South Korean Steelmakers’ Profit Margin Is Falling

Posted on 26 April 2019
 

Source: Business Korea

South Korean steelmakers are in a dilemma as they cannot raise the prices of their products despite rising raw material prices.

The price of iron ore powder arriving in China from Australia rose from US$72.2 to US$92 per ton for the first four months of this year. This is because major iron ore suppliers such as Vale and Rio Tinto reduced their shipments in the wake of the dam collapse in Brazil in January and the cyclone that hit Western Australia last month.

The supply from Rio Tinto is estimated to decrease by 14 million tons this year. The dam collapse is predicted to result in a decline of 90 million tons. Besides, Chinese steelmakers are hoarding the material, accelerating the price rise.

In the meantime, the price of South Korean steelmakers’ hot-rolled products edged up from 700,000 won to 710,000 won per ton during the four months. In addition, the price of their thick plate products fell a little.

They are failing to reflect the raw material price rise in their product prices because their clients including automakers, shipbuilders and builders are struggling. Kia Motors recently asked Hyundai Steel to cut the price of automotive steel sheets by about 20,000 won per ton. Hyundai Steel’s annual supply to Hyundai Motor Group is about five million tons. In other words, the steelmaker’s losses will increase by 100 billion won or more if it accepts the request.

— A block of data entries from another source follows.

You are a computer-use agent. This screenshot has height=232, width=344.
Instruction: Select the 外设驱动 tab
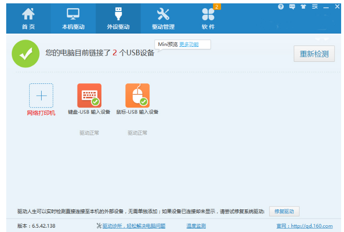(x=118, y=18)
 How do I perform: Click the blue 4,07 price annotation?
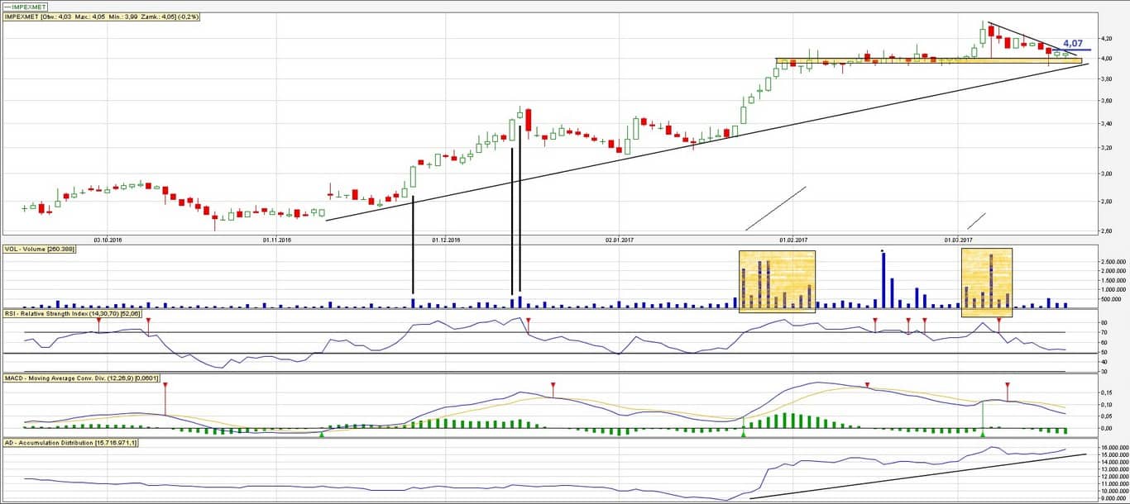[x=1073, y=43]

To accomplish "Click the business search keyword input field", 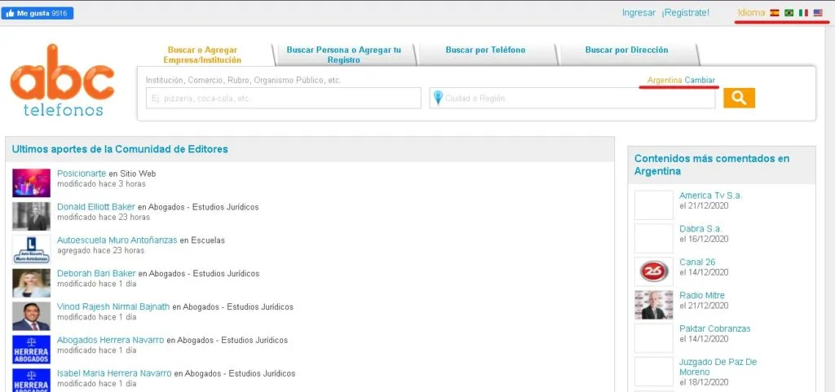I will [x=283, y=99].
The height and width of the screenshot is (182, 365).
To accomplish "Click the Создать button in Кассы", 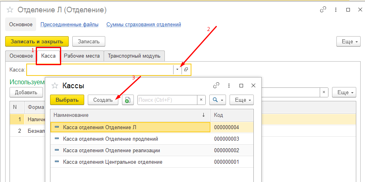I will pyautogui.click(x=103, y=100).
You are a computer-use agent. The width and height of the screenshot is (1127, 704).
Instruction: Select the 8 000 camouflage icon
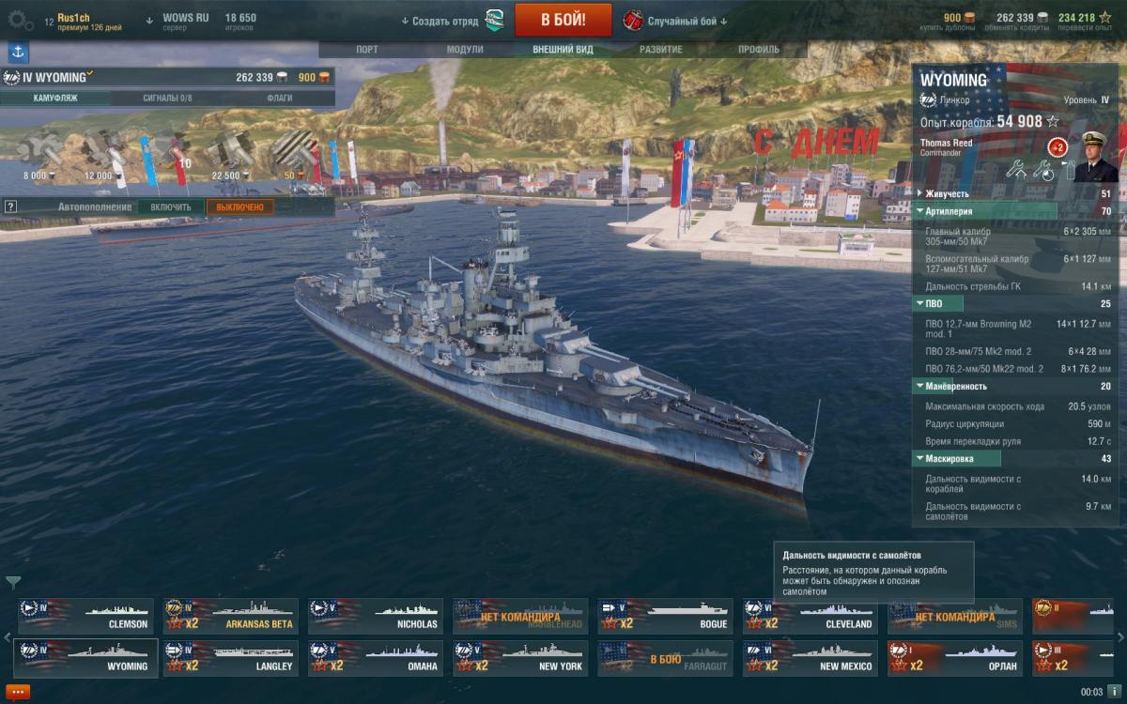click(x=38, y=154)
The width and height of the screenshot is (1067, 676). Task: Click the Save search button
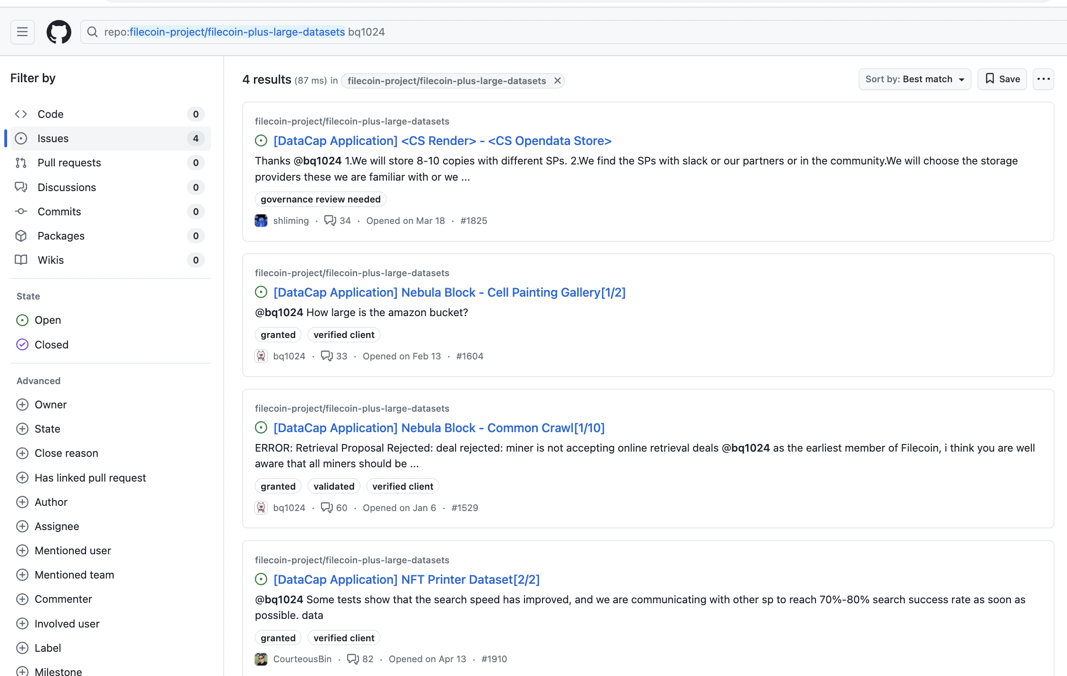1001,79
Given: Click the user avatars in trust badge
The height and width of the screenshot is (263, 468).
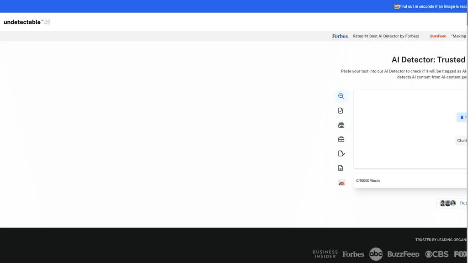Looking at the screenshot, I should [x=448, y=203].
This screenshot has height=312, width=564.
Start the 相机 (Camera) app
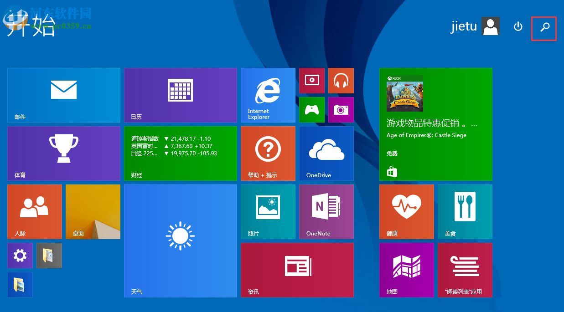[x=341, y=110]
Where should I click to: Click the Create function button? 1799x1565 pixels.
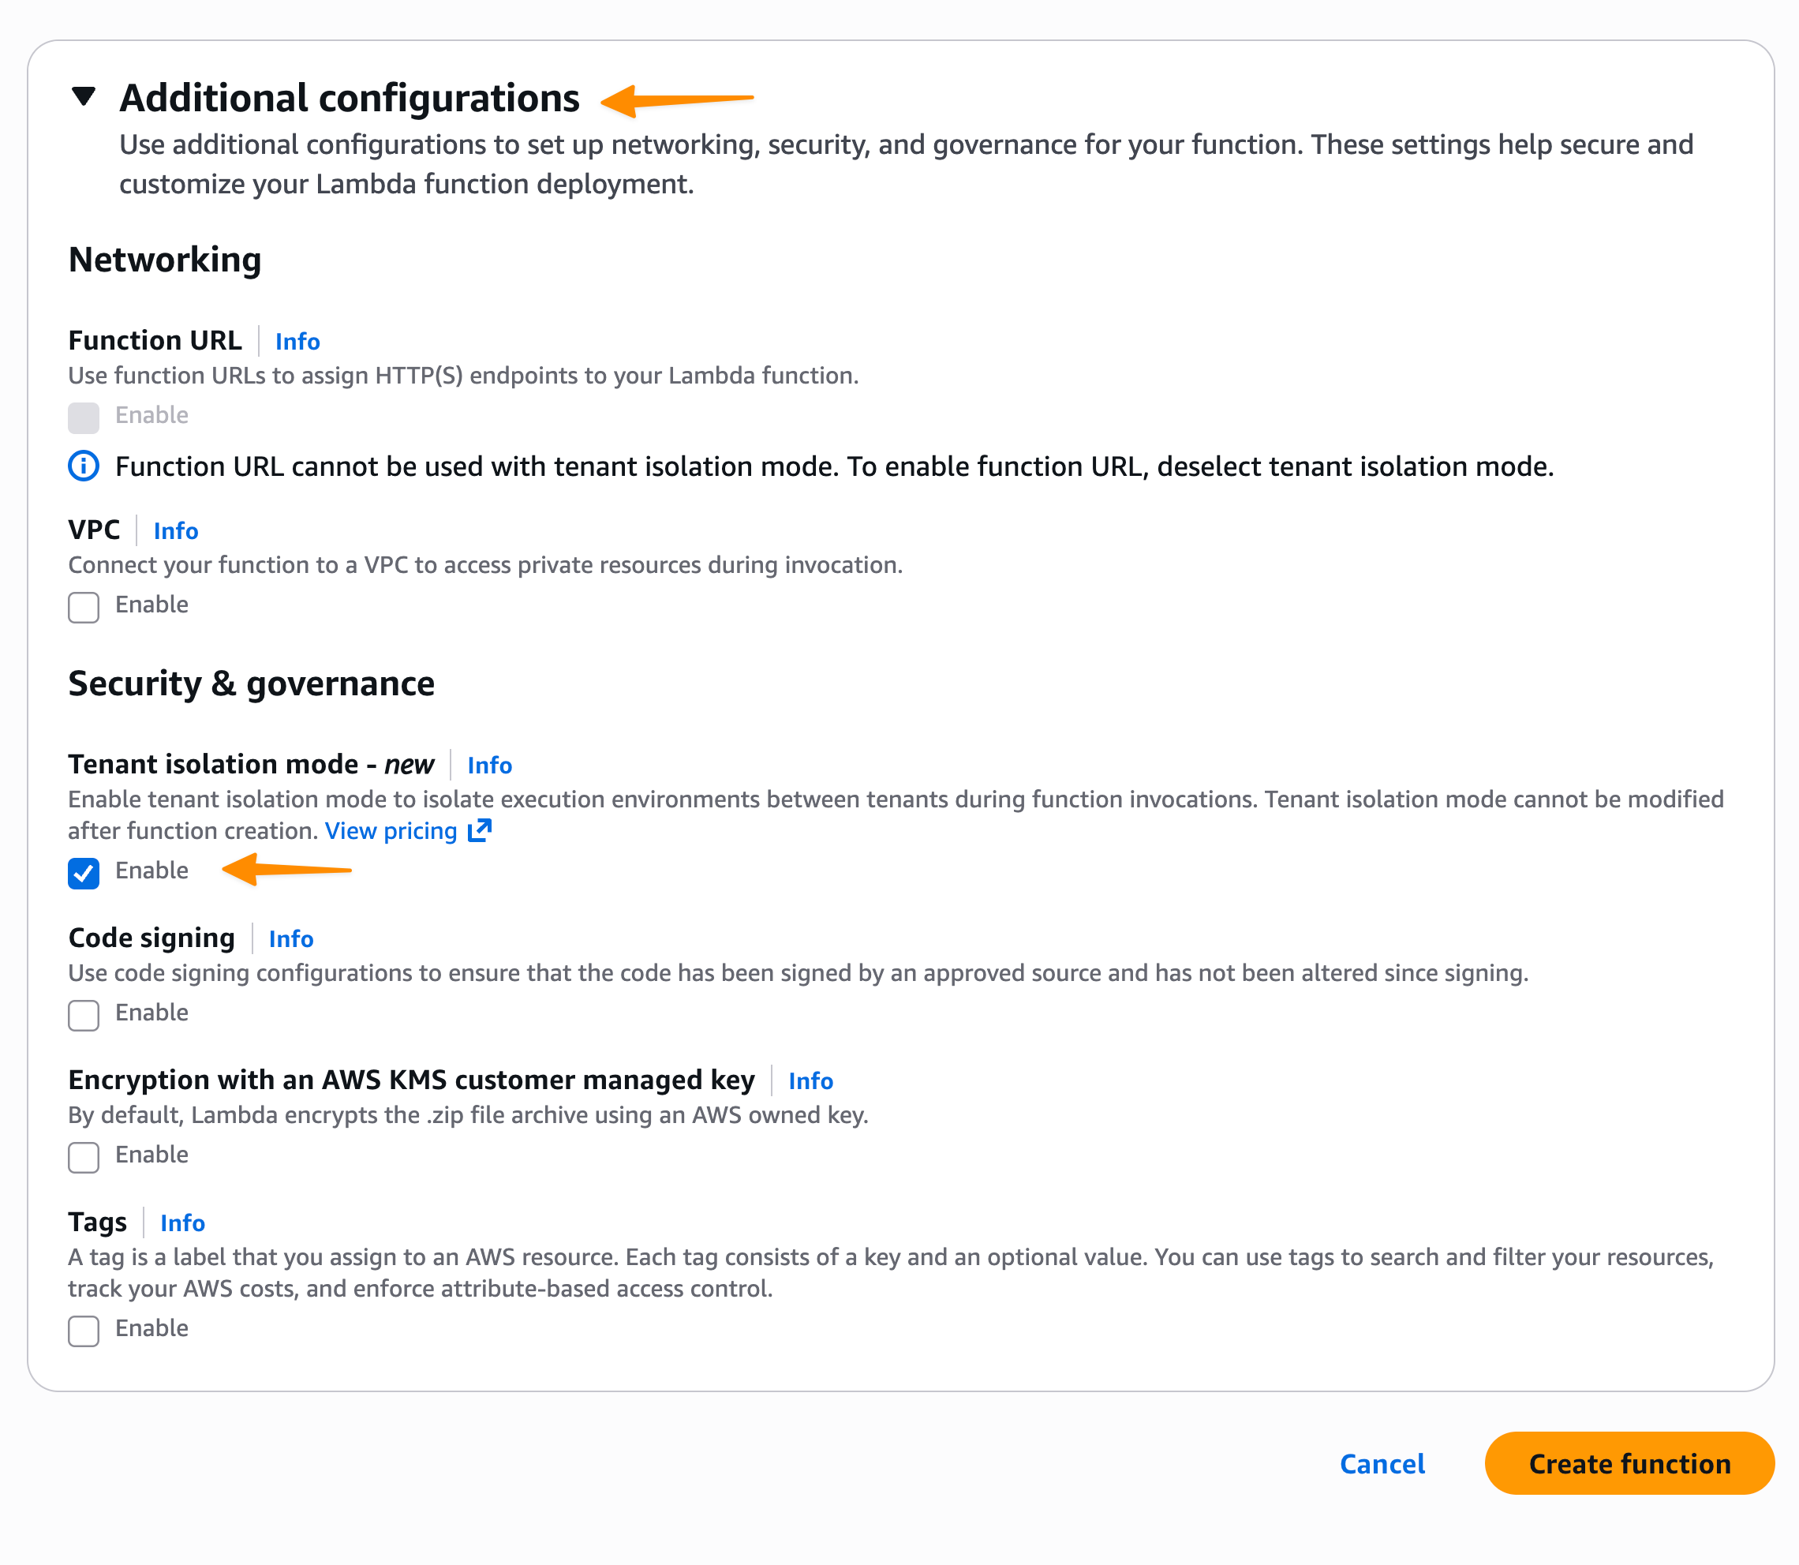coord(1629,1465)
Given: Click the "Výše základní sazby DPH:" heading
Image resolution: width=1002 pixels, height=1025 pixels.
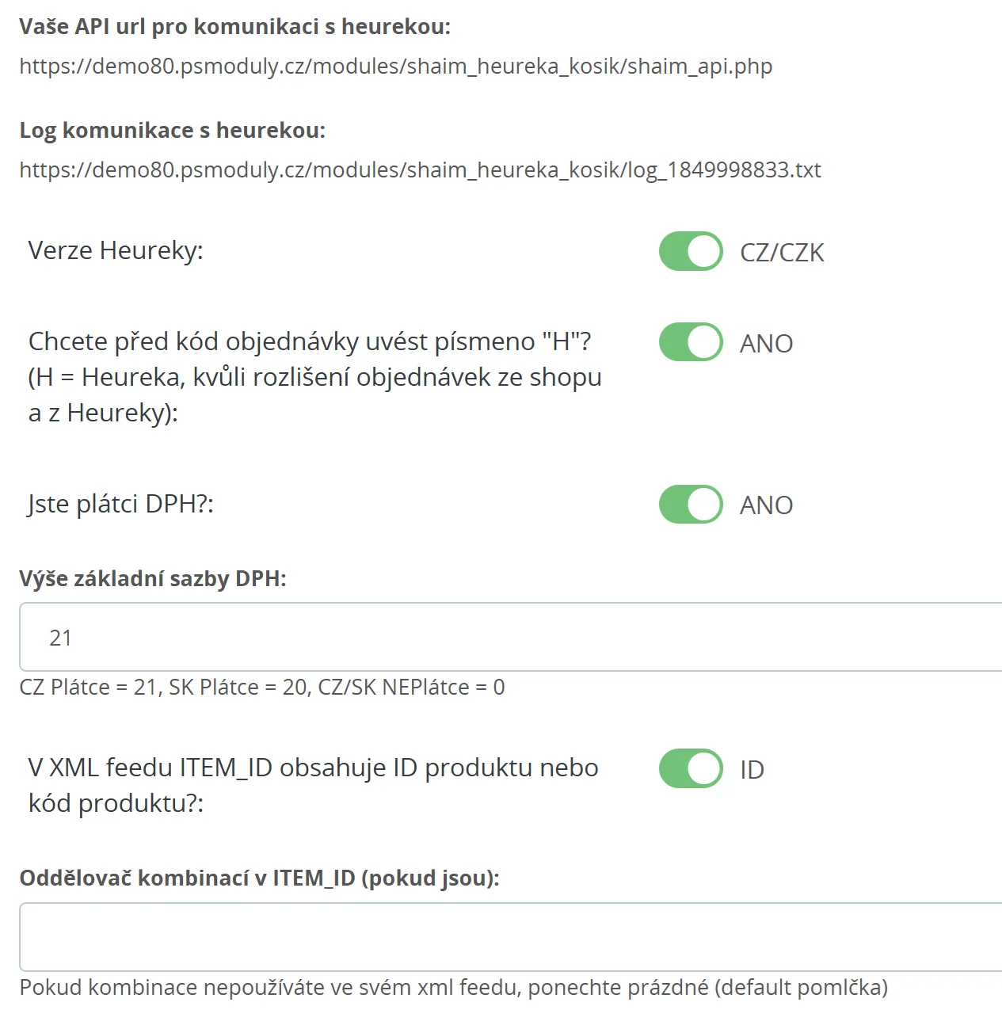Looking at the screenshot, I should pos(153,579).
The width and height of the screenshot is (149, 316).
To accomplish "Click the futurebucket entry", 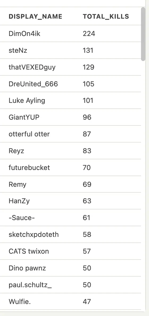I will coord(29,168).
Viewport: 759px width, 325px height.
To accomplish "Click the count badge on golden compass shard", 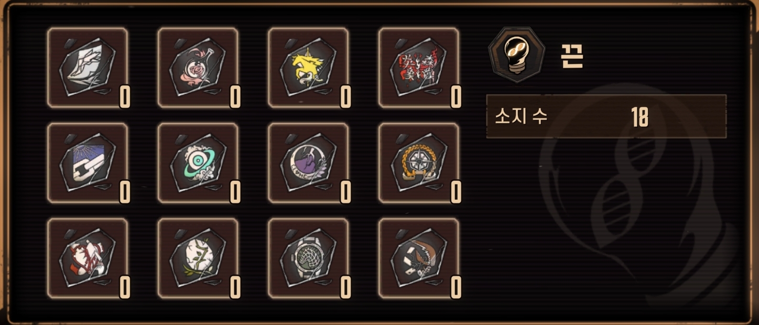I will [456, 192].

POSCO announced in January that it would raise the price of its thick plates supplied to shipbuilders, but the company is yet to put the declaration into practice amid the clients’ opposition. The Korea Offshore & Shipbuilding Association released an official statement against the price adjustment last month. Construction firms, which buy rebars, cold-rolled steel sheets and plated steel sheets in quantity, are maintaining the same stance amid adverse market conditions.